The word vector lookup operation only works if at least one of the component character ngrams is present in the training corpus. For example -


In [5]:
# Raises a KeyError since none of the character ngrams of the word `axe` are present in the training data
model_wrapper['axe']


---------------------------------------------------------------------------
KeyError                                  Traceback (most recent call last)
<ipython-input-5-6f1222595518> in <module>()
      1 # Raises a KeyError since none of the character ngrams of the word `axe` are present in the training data
----> 2 model_wrapper['axe']

/home/chinmaya/GSOC/Gensim/gensim/gensim/models/word2vec.pyc in __getitem__(self, words)
   1280         Refer to the documentation for `gensim.models.KeyedVectors.__getitem__`
   1281         """
-> 1282         return self.wv.__getitem__(words)
   1283 
   1284     def __contains__(self, word):

/home/chinmaya/GSOC/Gensim/gensim/gensim/models/keyedvectors.pyc in __getitem__(self, words)
    587         if isinstance(words, string_types):
    588             # allow calls like trained_model['office'], as a shorthand for trained_model[['office']]
--> 589             return self.word_vec(words)
    590 
    591         return vstack([self.word_vec(word) for word in words])
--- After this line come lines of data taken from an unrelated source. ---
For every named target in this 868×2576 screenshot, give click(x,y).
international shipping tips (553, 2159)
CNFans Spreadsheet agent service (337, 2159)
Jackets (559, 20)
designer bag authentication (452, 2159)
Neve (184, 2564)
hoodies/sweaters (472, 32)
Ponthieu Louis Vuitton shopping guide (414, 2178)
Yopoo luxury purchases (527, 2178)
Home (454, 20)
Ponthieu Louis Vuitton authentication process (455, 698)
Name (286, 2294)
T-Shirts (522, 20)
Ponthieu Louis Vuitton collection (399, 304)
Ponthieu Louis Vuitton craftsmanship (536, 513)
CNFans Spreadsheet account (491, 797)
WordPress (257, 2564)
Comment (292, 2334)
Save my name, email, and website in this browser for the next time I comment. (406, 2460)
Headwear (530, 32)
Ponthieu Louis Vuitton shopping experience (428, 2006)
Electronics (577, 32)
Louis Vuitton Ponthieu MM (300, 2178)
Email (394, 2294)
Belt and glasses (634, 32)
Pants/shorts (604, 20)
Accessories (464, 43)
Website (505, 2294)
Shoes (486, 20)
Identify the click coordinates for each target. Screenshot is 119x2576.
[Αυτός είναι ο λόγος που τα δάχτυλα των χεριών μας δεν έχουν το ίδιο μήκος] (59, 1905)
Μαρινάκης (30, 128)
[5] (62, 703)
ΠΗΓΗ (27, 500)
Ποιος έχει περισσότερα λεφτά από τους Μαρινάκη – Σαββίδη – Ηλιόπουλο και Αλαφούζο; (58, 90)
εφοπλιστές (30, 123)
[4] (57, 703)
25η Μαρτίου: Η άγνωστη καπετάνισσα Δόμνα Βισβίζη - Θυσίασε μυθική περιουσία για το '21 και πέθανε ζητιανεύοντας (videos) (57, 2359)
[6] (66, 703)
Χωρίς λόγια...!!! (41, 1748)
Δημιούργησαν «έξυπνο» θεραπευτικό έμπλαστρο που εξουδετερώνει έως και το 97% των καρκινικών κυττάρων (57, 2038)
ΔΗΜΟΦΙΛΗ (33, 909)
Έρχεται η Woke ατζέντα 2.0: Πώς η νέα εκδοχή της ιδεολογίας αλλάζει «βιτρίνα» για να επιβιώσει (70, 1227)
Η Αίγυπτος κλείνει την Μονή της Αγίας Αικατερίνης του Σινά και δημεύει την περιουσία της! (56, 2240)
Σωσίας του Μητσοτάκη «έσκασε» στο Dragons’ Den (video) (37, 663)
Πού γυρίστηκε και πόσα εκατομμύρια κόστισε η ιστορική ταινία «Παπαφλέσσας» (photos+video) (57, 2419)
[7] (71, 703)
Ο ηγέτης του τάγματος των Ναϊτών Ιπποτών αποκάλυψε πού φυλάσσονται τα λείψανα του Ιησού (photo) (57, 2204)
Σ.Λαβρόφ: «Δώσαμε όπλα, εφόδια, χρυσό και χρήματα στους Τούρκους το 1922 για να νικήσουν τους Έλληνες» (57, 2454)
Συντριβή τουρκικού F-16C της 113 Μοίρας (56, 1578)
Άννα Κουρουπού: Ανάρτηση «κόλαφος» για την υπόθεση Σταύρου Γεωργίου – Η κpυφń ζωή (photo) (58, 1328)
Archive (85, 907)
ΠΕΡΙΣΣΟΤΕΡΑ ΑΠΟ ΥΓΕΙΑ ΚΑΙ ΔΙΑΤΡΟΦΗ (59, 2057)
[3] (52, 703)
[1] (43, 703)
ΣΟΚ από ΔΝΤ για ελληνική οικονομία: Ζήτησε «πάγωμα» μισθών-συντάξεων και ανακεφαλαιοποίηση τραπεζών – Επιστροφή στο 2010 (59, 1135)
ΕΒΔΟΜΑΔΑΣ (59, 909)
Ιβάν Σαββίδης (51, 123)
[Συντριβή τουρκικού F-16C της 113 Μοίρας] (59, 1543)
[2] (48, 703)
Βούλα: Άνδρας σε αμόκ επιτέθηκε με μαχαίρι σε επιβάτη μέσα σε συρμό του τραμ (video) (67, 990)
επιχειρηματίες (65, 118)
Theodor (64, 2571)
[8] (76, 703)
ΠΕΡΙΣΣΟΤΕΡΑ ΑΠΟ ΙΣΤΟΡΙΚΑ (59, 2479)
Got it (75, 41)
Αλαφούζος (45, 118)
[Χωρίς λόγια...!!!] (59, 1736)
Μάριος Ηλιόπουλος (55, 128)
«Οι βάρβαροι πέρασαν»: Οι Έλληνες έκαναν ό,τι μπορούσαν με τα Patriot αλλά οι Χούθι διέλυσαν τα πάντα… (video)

/home/chinmaya/GSOC/Gensim/gensim/gensim/models/wrappers/fasttext.pyc in word_vec(self, word, use_norm)
     92                 return word_vec / len(ngrams)
     93             else: # No ngrams of the word are present in self.ngrams
---> 94                 raise KeyError('all ngrams for word %s absent from model' % word)
     95 
     96     def init_sims(self, replace=False):

KeyError: 'all ngrams for word axe absent from model'

The in operation works slightly differently from the original word2vec. It tests whether a vector for the given word exists or not, not whether the word is present in the word vocabulary. To test whether a word is present in the training word vocabulary -


In [6]:
# Tests if word present in vocab
print("word" in model_wrapper.wv.vocab)
# Tests if vector present for word
print("word" in model_wrapper)


False
True

Similarity operations

Similarity operations work the same way as word2vec. Out-of-vocabulary words can also be used, provided they have at least one character ngram present in the training data.


In [7]:
print("nights" in model_wrapper.wv.vocab)
print("night" in model_wrapper.wv.vocab)
model_wrapper.similarity("night", "nights")


False
True
Out[7]:
0.9988949391617723

Syntactically similar words generally have high similarity in fastText models, since a large number of the component char-ngrams will be the same. As a result, fastText generally does better at syntactic tasks than Word2Vec. A detailed comparison is provided here.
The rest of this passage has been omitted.